Mais la force de ce film sont ses images, il faut avouer que Rob Zombie a tenu compte des excés de son premier film (qui ne nuisaient nullement au charme de ce dernier) pour filmer de façon plus sobre même si le clipage est toujours un peu là.
La bande sonore, faite de country, de rock sudiste, faite de pièces rapportés est très bien adaptée et achève le portrait de ces white trash meurtriers. Ce travail de compilation n’est pas sans faire penser à Tarantino (même si beaucoup de gens compilent les BO de nos jours, très peu arrivent à quoi que ce soit d’efficace par ce biais) qui de tous temps s’est évertué à rendre hommage au cinéma qu’il aime ; mais ici l’hommage est créatif, on est loin des emprunts lourdeaux et innombrables de Kill Bill assénés avec naïveté et une lumière d’une propreté insoutenable. Pas d’esthétique playmobil ici et c’est tant mieux, on filme tout de même des tortures, de la cruauté et une vengeance aussi certes mais qui a le mérite d’éveiller en nous une réflexion sur la vendetta et pas un parti pris simpliste.
Ici pas d’amour passé, pas de tendresse bordel et pas d’affection mêlée de respect et de théorie sur les super héros et les tartines, juste cruauté gratuite, vengeance cruelle et pas de manichéisme sur le bien et le mal mais plutôt un embarras certain lorsque « free bird » nous arrache des larmes pour une bande de fils de putes dans un baroud final beau comme on aurait pas pu l’imaginer.

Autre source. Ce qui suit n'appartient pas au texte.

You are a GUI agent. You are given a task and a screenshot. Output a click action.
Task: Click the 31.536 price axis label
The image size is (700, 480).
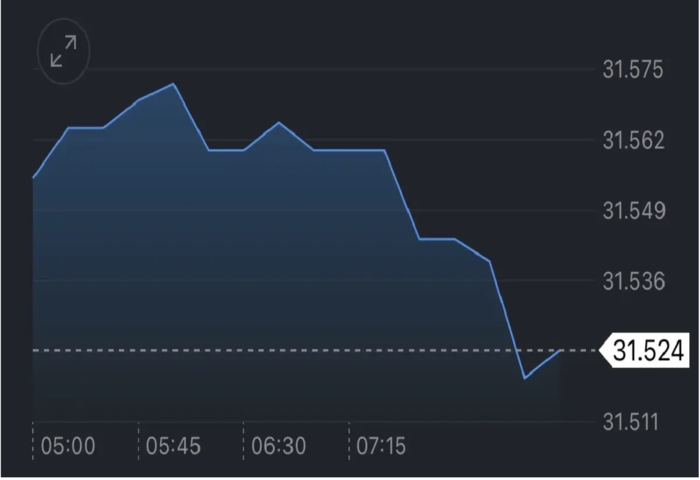(x=633, y=281)
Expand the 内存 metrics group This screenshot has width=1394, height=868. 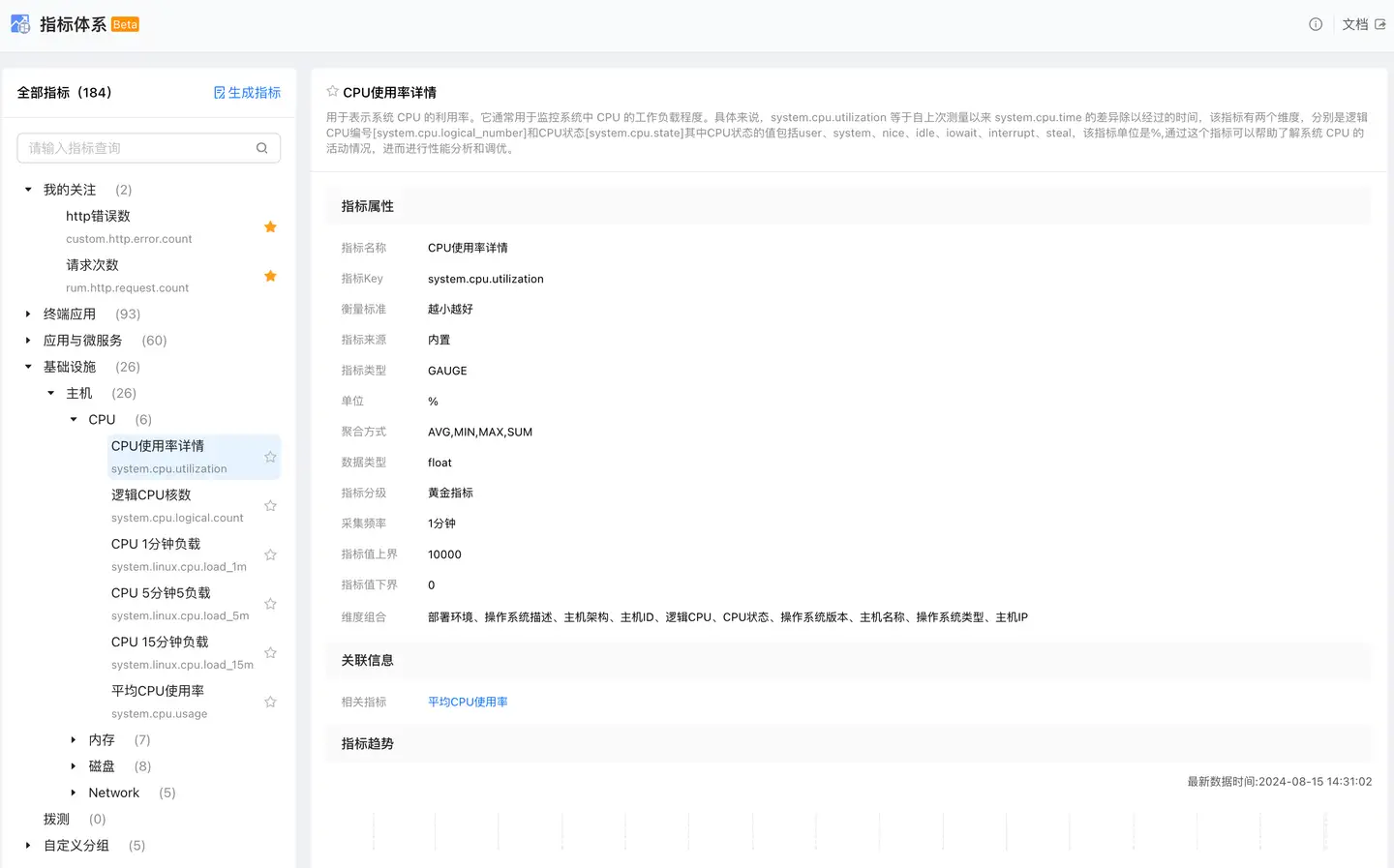[74, 740]
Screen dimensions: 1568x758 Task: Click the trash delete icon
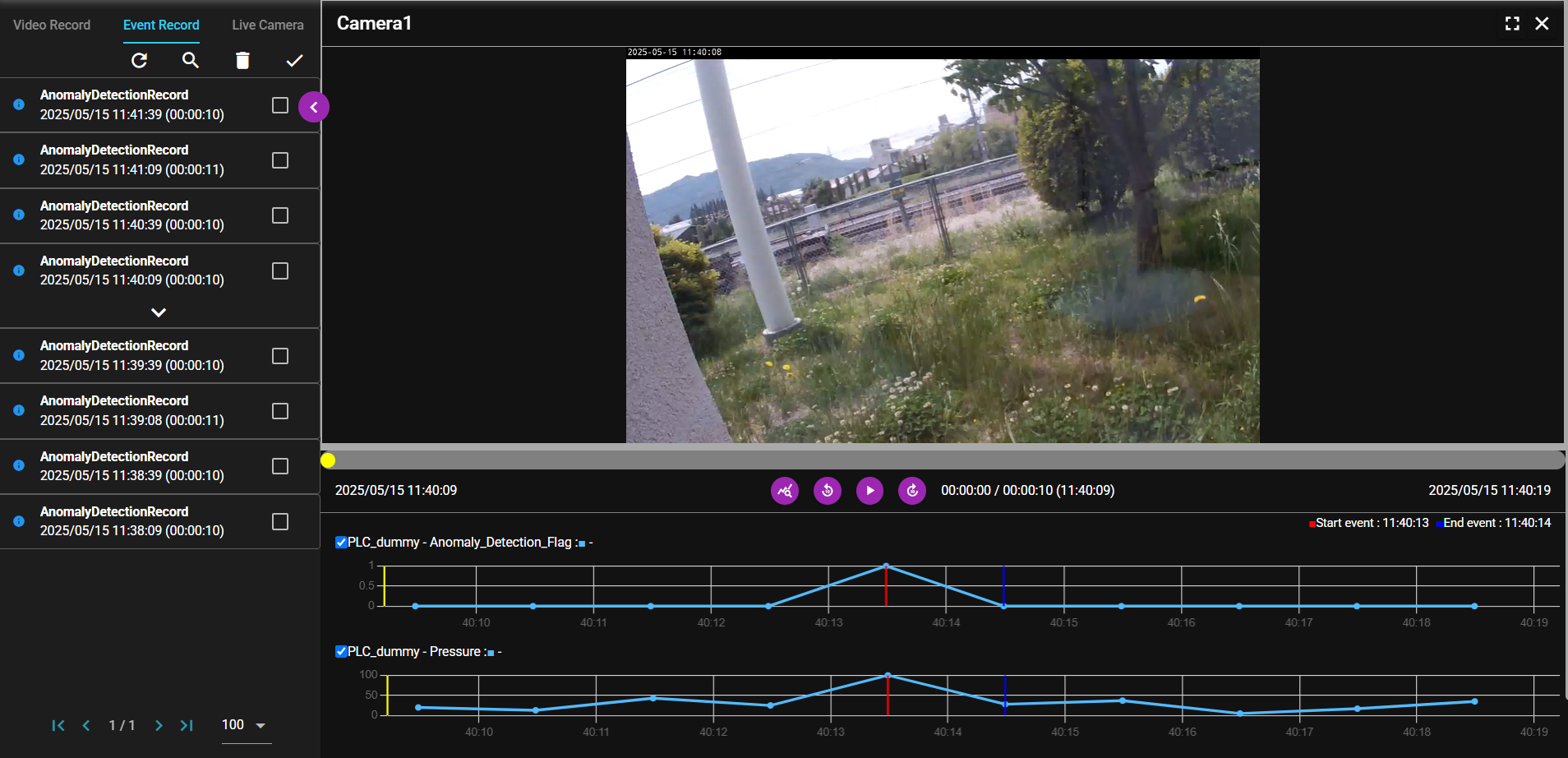pyautogui.click(x=242, y=60)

Coup réussi donc pour le Rob, qui me laisse pnser que la sauvegarde du cinéma de genre n’est pas entre les mains de bavards invétérés mais entre celles de brutes inspirés, on retrouve ici ce qui fait la grandeur du cinéma de genre : le respect, l’inventivité, l’audace et cette façon de se positionner en marge de qui plait le plus, cette tendance à parler de qu’il ne faut pas, de l’inutile, de la laideur et d’en faire de belles histoires.
Encore une fois j'en profite pour pisser à la raie des distributeurs qui ne font pas leur travail. Vive l'import, vive le dézonnage, vive moi.